Митрич на секунду замолчал, потом вновь посмотрел прямо на меня. В этом взгляде было всё — и горечь, и надежда, и терпение.
— Поговорите с ним, мастер-князь. Прошу вас. Пока ещё есть время для разговоров. Пока ещё не поздно. Он меня не услышит. Но, может, вас…
Он снова вздохнул, и голос стал тверже, но не грубее:
— Я не хочу войны. Я слишком стар, чтобы разрывать лес на части. Но если выбора не останется… если и дальше будет гнить то, что должно было прорасти, мне придётся…
Он недоговорил. И правильно сделал. Потому что последние слова всегда звучат громче, когда их не произносят. Я кивнул, понимая: слова Митрича вовсе не прихоть. Это предупреждение. По всему выходило, что Иволгин снова хотел спровоцировать конфликт и подставить Митрича. И лучше решить все это до того, как чащобе начнётся охота, остановить которую будет уже сложно.
Снаружи завыл ветер. Он прошёлся по избушке, как беспокойный гость, и тут же начал стучать сухими ветвями по крыше, будто напоминая, что лес слушает. Этот стук прозвучал негромко, но в нём было что-то настырное, тревожное. Я невольно обернулся, будто за моей спиной кто-то встал — не враг, не друг, а сама природа, с её немым упрёком.
— Я поговорю, — произнёс я спокойно, но с твёрдостью, за которой стояло обещание. — Но и вы пообещайте, мастер, что не станете предпринимать никаких мер… пока я не побеседую с вашим соседом.
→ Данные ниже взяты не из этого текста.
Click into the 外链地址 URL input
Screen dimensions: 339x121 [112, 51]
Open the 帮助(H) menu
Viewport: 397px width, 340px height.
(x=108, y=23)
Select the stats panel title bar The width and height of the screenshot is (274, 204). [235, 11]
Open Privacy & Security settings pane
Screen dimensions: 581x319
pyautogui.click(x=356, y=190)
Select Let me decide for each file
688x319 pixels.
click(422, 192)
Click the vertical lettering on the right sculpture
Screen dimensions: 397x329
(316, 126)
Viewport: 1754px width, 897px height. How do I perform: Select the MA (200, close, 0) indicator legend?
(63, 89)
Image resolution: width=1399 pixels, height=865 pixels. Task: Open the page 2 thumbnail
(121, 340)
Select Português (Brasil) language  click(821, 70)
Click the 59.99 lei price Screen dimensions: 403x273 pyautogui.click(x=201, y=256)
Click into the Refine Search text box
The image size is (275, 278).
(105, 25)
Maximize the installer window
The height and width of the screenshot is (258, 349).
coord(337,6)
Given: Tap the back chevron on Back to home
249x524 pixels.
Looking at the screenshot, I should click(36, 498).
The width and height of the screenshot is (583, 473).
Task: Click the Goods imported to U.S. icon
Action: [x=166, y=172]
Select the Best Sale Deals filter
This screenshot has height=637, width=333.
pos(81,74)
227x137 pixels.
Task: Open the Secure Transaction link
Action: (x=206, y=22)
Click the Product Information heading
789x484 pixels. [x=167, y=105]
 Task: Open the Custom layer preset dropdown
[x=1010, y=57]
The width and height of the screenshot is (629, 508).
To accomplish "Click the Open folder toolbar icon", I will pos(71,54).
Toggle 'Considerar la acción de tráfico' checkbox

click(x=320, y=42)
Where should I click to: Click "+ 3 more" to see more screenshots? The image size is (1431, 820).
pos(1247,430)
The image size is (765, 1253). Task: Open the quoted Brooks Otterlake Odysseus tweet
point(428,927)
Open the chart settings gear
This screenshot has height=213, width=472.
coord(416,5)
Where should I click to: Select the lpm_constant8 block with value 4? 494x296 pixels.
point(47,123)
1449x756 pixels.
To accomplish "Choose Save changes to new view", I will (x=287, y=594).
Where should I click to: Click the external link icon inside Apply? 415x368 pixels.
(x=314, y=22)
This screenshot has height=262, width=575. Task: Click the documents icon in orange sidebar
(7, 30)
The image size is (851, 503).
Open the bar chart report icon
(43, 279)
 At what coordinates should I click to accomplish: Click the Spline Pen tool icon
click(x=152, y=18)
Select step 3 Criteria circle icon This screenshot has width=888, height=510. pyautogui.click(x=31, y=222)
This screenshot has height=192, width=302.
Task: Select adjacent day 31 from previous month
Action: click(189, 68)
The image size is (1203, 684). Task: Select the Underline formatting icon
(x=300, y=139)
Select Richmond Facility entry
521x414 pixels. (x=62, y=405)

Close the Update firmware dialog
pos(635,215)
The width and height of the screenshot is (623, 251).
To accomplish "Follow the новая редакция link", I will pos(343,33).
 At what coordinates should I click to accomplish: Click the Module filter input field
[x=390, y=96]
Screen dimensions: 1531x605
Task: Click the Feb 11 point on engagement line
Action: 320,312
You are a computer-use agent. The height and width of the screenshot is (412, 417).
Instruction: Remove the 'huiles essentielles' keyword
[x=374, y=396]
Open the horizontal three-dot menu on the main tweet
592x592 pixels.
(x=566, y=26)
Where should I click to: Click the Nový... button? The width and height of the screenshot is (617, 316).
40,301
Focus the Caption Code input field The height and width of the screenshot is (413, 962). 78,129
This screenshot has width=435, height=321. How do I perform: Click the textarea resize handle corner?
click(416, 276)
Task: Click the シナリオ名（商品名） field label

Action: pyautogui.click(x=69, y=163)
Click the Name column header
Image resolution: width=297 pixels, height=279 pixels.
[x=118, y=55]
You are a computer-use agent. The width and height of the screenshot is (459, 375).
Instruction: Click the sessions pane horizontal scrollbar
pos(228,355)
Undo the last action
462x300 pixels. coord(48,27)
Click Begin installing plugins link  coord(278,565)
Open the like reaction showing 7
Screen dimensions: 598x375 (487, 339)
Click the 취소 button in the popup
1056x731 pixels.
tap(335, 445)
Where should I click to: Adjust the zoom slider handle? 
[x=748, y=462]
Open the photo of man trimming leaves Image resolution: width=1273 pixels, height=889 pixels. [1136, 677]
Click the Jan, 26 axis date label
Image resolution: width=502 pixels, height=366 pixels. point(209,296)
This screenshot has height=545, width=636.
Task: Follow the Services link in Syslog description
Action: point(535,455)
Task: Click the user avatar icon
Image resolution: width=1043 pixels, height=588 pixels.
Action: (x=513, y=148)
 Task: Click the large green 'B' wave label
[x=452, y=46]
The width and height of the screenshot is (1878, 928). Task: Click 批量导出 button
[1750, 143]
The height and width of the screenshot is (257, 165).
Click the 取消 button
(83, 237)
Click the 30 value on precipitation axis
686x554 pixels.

Леший медленно выдохнул, выпустив изо рта сизое облако, которое поползло к потолку, извиваясь кольцами, как старые мысли, что давно не пускали наружу. Потом вздохнул. Тяжело, с усталостью, как человек, который уже готов был действовать, но ещё позволяет себе надежду.
— Ладно, — кивнул он нехотя. — Но не медлите.
Я решил сменить тему. Хотелось дать лешему передышку от тяжёлых чувств, да и самому нужно было осмыслить услышанное.
— Что стало с браконьерами? — спросил я.
Митрич отвёл взгляд. Медленно потянулся к очагу, подбросил в мёртвую, холодную печь тонкую щепку, словно верил, что внутри может вспыхнуть пламя.
— Лес сам с ними разобрался, — наконец сказал он, глядя в сторону, туда, где качались ветви за окном. — Только один остался… живой, но тронутый страхом так, что слов связать не может.
— Я побеседую с Иволгиным, — сказал я, поднимаясь с лавки. — Но сперва покажите мне того, кто уцелел. Хочу взглянуть ему в глаза и попытаться понять, с чьей мануфактуры пожаловали эти нежданные гости. Может, кто-то издалека решил сунуть в наши края нос.
Митрич встал с табуретки, и вся избушка, казалось, вместе с ним слегка вздрогнула, будто признала за стариком право силы. Скрипнула балка, отозвался пол, и в дверях тут же возник лесовик. Он кивнул нам и молча повёл вперёд.
Мы вышли на крыльцо, и я, спускаясь вниз, не удержался:
— Как раз собирался найти с вами встречи, мастер Митрич. Есть дело.
— Вот как? — отозвался он, чуть склонив голову. — И зачем же, мастер-князь?
Я шагал по сырой тропинке, чувствуя, как мягко пружинит под ногами мох, и говорил спокойно:
— Совсем недавно мне пришла в голову одна мысль. Наши леса… их можно объявить заповедными. Запретить здесь промышленную рубку. Пусть растут, как им хочется.
— Браконьеры всё одно шастать будут. Но идея годная… Только вы подумайте хорошенько, надо ли оно вам, Николай Арсентьевич.
Я чуть сбавил шаг, повернулся к нему и удивлённо поднял бровь:
— Это ещё почему?
— Старый князь тоже хотел заповедник учредить, — ответил он после паузы. — Да не просто хотел, а всерьёз взялся. И план составил. А потом — бац, и скоропостижно скончался.
Митрич глянул на меня исподлобья, без драматизма, но с таким спокойствием, что от него мороз пробегал по спине.